For the full story, please continue reading.
Needled on by his fear of needles
by Choi Tuck Wo
LIKE most people, Afendi Dahlan often shuddered at the thought of the needle pricking his skin during an injection.
As an undergraduate at Universiti Malaya four years ago, he was so traumatised by the nurse taking his blood sample for Hepatitis B screening that he vowed to find a solution to do away with needles.
After two years of intensive research, he has found what he sees as an innovative approach to provide needle-less immunisation.
“My mission is to see people getting their vaccines without the need for injections,” said the 27-year-old PhD student of the University of London.
Afendi, from Shah Alam, has devised a way of applying low-frequency ultrasound, together with sodium dodecyl sulphate, on the skin to make it more permeable.
“Vaccines are then applied to the skin in liquid form using a dropper and are easily absorbed,” he said.
The young Malaysian’s research attracted considerable attention at Britain’s biggest pharmaceutical conference in Manchester recently; he was also interviewed by BBC Radio Manchester and Capital.FM London.
Afendi said the method would remove the problems associated with needle delivery – such as the spread of blood-borne diseases if someone was accidentally pricked or if a needle was reused.
“And, of course, there is the pain,” he said, adding that a trained nurse or doctor was also needed to administer a vaccine using a needle.
Apart from vaccines, the researchers are also investigating whether ultrasound could be applied for other drugs, proteins and certain creams with poor absorption through the skin.
“The procedure may even give rise to painless dental proceedings in future,” he said, apparently referring to the fear of injections prior to tooth extractions and cavity fillings.

Data shown:
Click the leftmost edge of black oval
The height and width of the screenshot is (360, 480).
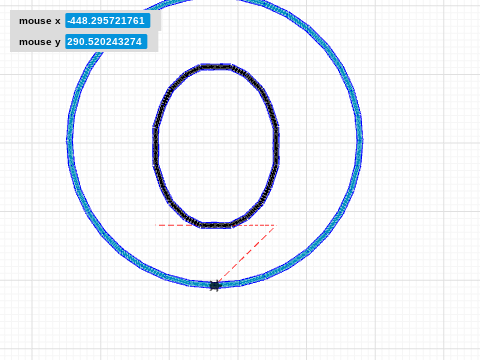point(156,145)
---
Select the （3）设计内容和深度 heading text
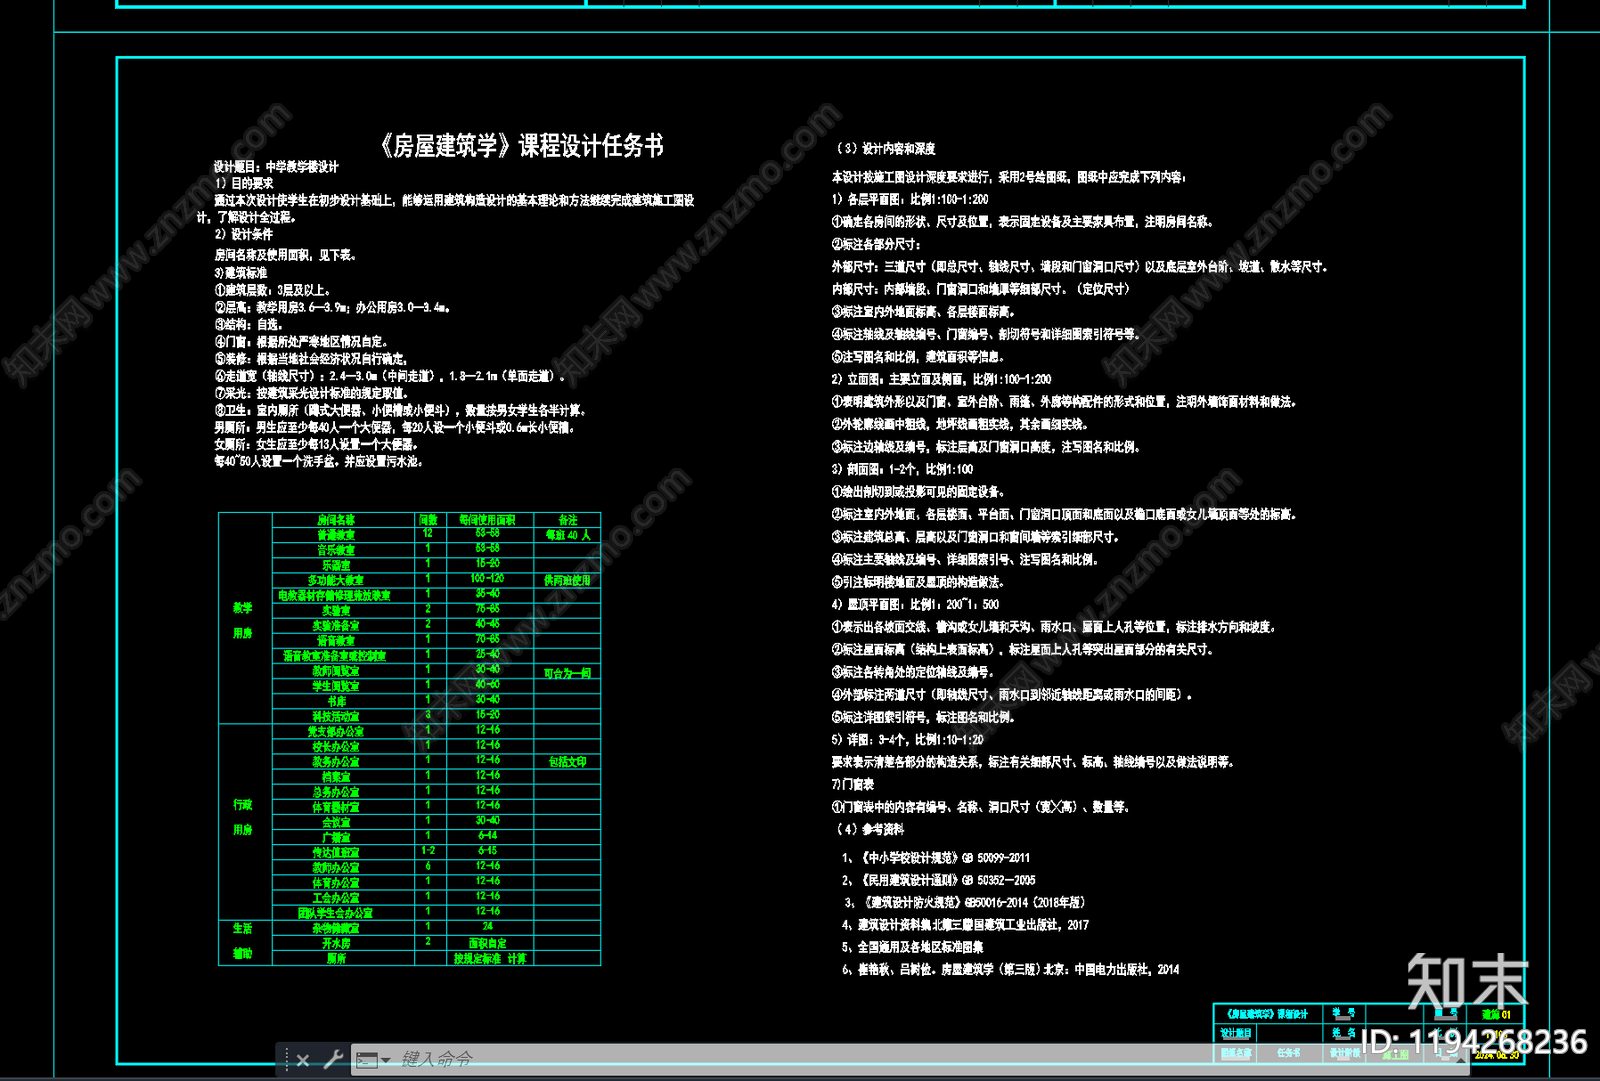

Work task 1:
According to the article on needle-free vaccination, what does Afendi Dahlan apply to the skin to make it more permeable?
Work task 2:
Write the next part of the article on needle-free vaccination, starting after its final sentence.
The rows have nothing to do with the article on needle-free vaccination.

Response box 1:
Low-frequency ultrasound together with sodium dodecyl sulphate.

Response box 2:
Afendi said he felt it was time to offer an alternative to needles, which had been in use for 153 years.
“Since I’m afraid of needles, it makes sense for me to undertake the research for the benefit of mankind,” he added.
It was, however, not smooth sailing when he first started on his final-year thesis project; some people thought he was wasting his time.
Although ultrasound scans had been used in maternity wards to screen babies and as a cleaning tool in laboratories, its application for vaccines has yet to be documented.
Explaining how it works, Afendi said the medium and ultrasound would be applied to the forearm for up to two minutes before the vaccine could be used.
He said he tested the tetanus vaccine on mice and rats earlier this year and found the results positive.
“Not only is their immunity response as good as through injection but the level of protection is just as sufficient,” he noted.
As Afendi is in the midst of writing his thesis, he hopes to seek additional funds to continue his tests on human skin when he returns to Malaysia next year.
Among other things, he plans to complete his research in Universiti Malaya to prove that the method is safe for use on humans.
Afendi also hopes to get together fellow Malaysian engineering, designing and architectural experts to develop a hand-held, low-frequency ultrasound device for use in hospitals and clinics.
“We can brainstorm the concept and come out with a mobile unit that is practical for everyone,” he added.
Currently, the ultrasound commonly found in laboratories is administered through a probe sonicator that is bulky and of restrictive usage.
On his ambition, Afendi said he hoped to become a top researcher in the field of drug delivery and skin immunisation.
Since arriving in Britain to pursue his PhD in drug delivery in 2003, he has learnt numerous lessons in his research, including “being thrown into the deep end of the pool and expected to swim or drown”.
Afendi’s supervisor, Dr Sudax Murdan from the university’s Department of Pharmaceutics, described him as a “committed and gifted” young man.
“He’s one of my best PhD students,” she said, adding that he had the potential to go far in his career.
Dr Murdan said everyone was interested in needle-less immunisation, which she hailed as exciting and the “biggest thing” now.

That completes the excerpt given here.